+++ Texto para leer
La ética es posible
gracias a la capacidad de controlarse, esto es, de frenarse, de atenuar lo que
por sí mismo llegaría más allá de lo conveniente. La ética es, pues, ante todo,
una cuestión de límites deliberados: limitación del instinto, que no conoce
criterios sino impulsos, y que por eso no se detendría en su ansia primaria de
placer o de agresión. Esa capacidad de imponerse límites es lo que nos hace
sociales, o sea, humanos. En esto, Freud tenía razón: la moral es una cuestión
del Superyó y el Yo, que regulan las pulsiones del Ello y las canalizan en
formas aceptables. No tiene sentido, por tanto, hablar de moral natural: la
moral y la ética son construcciones artificiales hechas con los materiales que
nos lega la naturaleza, como todo lo estrictamente humano.
++++++
+++ Datos registrados
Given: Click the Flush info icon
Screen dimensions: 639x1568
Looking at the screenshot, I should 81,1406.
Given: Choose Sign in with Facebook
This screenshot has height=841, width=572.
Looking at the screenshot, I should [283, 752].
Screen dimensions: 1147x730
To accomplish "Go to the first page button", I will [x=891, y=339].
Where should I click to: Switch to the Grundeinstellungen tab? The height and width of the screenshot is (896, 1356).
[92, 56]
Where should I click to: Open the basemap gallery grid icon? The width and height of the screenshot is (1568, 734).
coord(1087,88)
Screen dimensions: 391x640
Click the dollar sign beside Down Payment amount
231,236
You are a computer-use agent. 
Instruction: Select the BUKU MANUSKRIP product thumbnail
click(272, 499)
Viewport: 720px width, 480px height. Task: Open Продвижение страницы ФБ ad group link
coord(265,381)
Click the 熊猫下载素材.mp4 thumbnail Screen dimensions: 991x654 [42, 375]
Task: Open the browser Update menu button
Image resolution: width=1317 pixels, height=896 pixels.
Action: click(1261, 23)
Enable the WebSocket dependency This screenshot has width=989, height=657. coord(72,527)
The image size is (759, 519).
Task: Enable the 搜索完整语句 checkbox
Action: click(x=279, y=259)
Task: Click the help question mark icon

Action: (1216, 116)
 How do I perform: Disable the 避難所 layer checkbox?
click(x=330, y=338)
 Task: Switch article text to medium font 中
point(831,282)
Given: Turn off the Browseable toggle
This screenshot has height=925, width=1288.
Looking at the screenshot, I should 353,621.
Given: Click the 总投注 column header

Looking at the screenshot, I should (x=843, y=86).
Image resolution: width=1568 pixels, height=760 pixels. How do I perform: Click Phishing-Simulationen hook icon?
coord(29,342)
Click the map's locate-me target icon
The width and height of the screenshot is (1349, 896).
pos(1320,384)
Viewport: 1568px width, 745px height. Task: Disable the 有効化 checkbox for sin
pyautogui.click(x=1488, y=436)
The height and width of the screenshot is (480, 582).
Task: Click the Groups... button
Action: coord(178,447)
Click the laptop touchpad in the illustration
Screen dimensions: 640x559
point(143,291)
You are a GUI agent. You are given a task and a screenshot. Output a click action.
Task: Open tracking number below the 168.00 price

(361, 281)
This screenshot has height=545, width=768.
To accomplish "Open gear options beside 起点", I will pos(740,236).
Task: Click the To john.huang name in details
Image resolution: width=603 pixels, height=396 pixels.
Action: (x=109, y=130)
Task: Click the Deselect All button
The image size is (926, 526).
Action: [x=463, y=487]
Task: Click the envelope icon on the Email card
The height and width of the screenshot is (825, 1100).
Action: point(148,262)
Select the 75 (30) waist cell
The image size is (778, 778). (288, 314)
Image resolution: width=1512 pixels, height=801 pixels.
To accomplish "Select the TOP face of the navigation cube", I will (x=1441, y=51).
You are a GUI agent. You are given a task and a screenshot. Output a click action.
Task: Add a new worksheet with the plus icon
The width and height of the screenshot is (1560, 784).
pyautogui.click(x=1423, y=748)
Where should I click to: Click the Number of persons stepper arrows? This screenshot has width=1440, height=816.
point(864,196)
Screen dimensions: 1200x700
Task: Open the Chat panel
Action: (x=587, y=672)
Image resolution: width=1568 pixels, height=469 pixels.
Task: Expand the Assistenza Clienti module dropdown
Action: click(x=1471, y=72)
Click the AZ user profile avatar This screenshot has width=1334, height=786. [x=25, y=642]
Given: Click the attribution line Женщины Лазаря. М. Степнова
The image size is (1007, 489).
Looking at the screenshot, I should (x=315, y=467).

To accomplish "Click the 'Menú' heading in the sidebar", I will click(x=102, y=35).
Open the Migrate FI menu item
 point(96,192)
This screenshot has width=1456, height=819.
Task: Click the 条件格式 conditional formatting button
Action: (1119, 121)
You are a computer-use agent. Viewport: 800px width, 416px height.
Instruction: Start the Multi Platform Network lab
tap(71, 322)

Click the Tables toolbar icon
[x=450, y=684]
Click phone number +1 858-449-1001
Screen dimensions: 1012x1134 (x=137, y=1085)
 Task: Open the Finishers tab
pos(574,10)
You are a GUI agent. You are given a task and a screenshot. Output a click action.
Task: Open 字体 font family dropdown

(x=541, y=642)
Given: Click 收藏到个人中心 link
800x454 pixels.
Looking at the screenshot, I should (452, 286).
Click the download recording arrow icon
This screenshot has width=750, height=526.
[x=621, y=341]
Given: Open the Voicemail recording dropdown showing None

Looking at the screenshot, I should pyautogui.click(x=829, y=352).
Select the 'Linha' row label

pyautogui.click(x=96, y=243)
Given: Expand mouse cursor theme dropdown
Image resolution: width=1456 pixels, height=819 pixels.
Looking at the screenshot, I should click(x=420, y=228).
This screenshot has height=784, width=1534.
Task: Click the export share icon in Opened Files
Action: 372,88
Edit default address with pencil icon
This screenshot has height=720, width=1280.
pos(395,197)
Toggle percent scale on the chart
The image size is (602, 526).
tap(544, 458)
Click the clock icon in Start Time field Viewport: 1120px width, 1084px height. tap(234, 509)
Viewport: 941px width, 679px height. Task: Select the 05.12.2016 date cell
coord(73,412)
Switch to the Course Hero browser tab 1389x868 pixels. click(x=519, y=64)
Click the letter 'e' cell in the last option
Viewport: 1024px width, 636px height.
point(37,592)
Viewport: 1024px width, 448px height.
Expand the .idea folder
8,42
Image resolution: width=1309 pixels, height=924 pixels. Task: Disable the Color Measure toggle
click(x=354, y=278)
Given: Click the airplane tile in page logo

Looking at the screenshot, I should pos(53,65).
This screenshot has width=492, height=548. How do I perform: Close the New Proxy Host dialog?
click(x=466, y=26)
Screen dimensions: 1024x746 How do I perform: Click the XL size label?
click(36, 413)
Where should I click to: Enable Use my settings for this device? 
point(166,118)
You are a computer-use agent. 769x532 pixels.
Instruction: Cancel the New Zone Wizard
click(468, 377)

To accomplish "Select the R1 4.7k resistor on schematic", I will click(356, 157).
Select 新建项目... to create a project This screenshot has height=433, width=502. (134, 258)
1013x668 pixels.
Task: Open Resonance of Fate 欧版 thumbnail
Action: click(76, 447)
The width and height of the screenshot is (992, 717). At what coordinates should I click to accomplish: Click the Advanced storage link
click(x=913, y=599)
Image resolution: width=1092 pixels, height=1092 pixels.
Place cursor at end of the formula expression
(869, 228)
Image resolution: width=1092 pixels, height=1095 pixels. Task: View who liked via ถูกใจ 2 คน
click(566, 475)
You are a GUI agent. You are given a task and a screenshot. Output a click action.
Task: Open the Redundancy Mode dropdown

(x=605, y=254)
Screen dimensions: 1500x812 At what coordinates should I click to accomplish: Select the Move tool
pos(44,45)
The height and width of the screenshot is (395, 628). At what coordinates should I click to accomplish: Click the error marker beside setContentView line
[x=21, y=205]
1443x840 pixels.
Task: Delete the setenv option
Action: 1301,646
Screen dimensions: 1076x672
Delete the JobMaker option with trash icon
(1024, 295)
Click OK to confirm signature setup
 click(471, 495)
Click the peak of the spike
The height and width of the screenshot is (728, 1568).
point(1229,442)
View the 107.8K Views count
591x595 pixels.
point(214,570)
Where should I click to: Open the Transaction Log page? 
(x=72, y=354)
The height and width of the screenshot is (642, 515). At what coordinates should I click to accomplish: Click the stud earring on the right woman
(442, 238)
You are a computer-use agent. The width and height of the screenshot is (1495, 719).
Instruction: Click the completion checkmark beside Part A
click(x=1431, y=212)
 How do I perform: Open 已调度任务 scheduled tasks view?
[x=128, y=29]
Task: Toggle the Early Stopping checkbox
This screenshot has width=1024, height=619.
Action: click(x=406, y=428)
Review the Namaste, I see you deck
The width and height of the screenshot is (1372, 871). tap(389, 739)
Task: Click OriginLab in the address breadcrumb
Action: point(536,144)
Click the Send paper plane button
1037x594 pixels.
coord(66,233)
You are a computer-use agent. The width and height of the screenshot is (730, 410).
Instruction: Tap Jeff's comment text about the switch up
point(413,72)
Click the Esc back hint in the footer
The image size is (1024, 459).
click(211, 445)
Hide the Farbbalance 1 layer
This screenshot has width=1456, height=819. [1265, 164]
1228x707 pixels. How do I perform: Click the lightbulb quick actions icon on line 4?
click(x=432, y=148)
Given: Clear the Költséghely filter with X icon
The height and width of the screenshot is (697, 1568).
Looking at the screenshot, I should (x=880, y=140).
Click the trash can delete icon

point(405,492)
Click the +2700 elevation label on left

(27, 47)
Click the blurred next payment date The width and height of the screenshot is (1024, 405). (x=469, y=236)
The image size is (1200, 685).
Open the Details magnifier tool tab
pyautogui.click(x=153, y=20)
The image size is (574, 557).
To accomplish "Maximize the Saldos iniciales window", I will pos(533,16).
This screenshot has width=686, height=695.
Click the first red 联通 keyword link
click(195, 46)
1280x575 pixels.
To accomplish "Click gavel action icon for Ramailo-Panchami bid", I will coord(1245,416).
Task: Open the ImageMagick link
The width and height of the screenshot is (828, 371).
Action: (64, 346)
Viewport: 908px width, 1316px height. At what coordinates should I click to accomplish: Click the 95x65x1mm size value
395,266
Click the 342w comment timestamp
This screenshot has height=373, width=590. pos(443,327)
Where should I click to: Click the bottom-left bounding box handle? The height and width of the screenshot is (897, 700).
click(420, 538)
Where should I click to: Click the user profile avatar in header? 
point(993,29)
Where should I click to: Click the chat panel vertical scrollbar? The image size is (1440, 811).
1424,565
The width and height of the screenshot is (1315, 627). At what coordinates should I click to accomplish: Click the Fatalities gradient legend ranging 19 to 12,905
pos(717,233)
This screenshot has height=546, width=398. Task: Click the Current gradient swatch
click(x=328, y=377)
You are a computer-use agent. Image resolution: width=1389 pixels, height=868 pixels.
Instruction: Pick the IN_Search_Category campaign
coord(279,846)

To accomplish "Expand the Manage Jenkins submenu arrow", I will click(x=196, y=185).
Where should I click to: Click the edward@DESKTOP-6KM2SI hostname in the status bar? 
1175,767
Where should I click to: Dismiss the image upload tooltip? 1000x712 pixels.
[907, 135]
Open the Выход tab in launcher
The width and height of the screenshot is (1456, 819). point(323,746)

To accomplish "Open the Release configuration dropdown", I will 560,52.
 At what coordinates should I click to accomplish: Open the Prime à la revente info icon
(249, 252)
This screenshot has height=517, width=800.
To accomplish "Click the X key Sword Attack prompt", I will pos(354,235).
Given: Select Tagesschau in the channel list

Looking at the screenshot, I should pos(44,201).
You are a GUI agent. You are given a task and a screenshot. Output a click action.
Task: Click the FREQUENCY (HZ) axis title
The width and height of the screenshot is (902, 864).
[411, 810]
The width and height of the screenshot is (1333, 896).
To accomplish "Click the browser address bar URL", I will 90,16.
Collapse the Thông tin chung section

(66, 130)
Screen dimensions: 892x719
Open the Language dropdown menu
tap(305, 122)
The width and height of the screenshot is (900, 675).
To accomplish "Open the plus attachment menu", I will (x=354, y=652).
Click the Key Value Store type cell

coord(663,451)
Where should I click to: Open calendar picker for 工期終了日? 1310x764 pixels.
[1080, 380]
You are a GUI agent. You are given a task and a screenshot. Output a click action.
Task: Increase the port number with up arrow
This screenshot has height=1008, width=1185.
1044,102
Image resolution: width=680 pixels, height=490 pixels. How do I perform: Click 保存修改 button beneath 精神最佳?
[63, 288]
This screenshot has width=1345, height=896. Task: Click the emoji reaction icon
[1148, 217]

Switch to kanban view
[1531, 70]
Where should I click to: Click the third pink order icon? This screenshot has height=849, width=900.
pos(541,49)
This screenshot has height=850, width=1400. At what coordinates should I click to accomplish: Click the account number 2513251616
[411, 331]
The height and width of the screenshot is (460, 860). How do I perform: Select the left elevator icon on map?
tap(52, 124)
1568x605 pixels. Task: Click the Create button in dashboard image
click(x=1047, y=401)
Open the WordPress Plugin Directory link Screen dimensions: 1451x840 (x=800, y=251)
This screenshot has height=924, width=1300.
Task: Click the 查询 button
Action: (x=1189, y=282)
++++++
#### Tareas obligatorias:
a) Vuelve a escribir sin cambios el fragmento del texto sobre la ética que empieza en las palabras "La ética es posible" y termina tras "lo estrictamente humano.".
b) Responde a estas preguntas sobre el texto sobre la ética:
(i) ¿Qué capacidad hace posible la ética?
(ii) ¿Qué instancias regulan las pulsiones del Ello?
(iii) ¿Qué es lo que nos hace sociales?
Las filas no desempeñan ningún papel aquí.

#### Resultados del ejercicio:
a)
La ética es posible
gracias a la capacidad de controlarse, esto es, de frenarse, de atenuar lo que
por sí mismo llegaría más allá de lo conveniente. La ética es, pues, ante todo,
una cuestión de límites deliberados: limitación del instinto, que no conoce
criterios sino impulsos, y que por eso no se detendría en su ansia primaria de
placer o de agresión. Esa capacidad de imponerse límites es lo que nos hace
sociales, o sea, humanos. En esto, Freud tenía razón: la moral es una cuestión
del Superyó y el Yo, que regulan las pulsiones del Ello y las canalizan en
formas aceptables. No tiene sentido, por tanto, hablar de moral natural: la
moral y la ética son construcciones artificiales hechas con los materiales que
nos lega la naturaleza, como todo lo estrictamente humano.

b)
(i) La capacidad de controlarse, es decir, de frenarse y de atenuar lo que por sí mismo llegaría más allá de lo conveniente.
(ii) El Superyó y el Yo.
(iii) La capacidad de imponerse límites.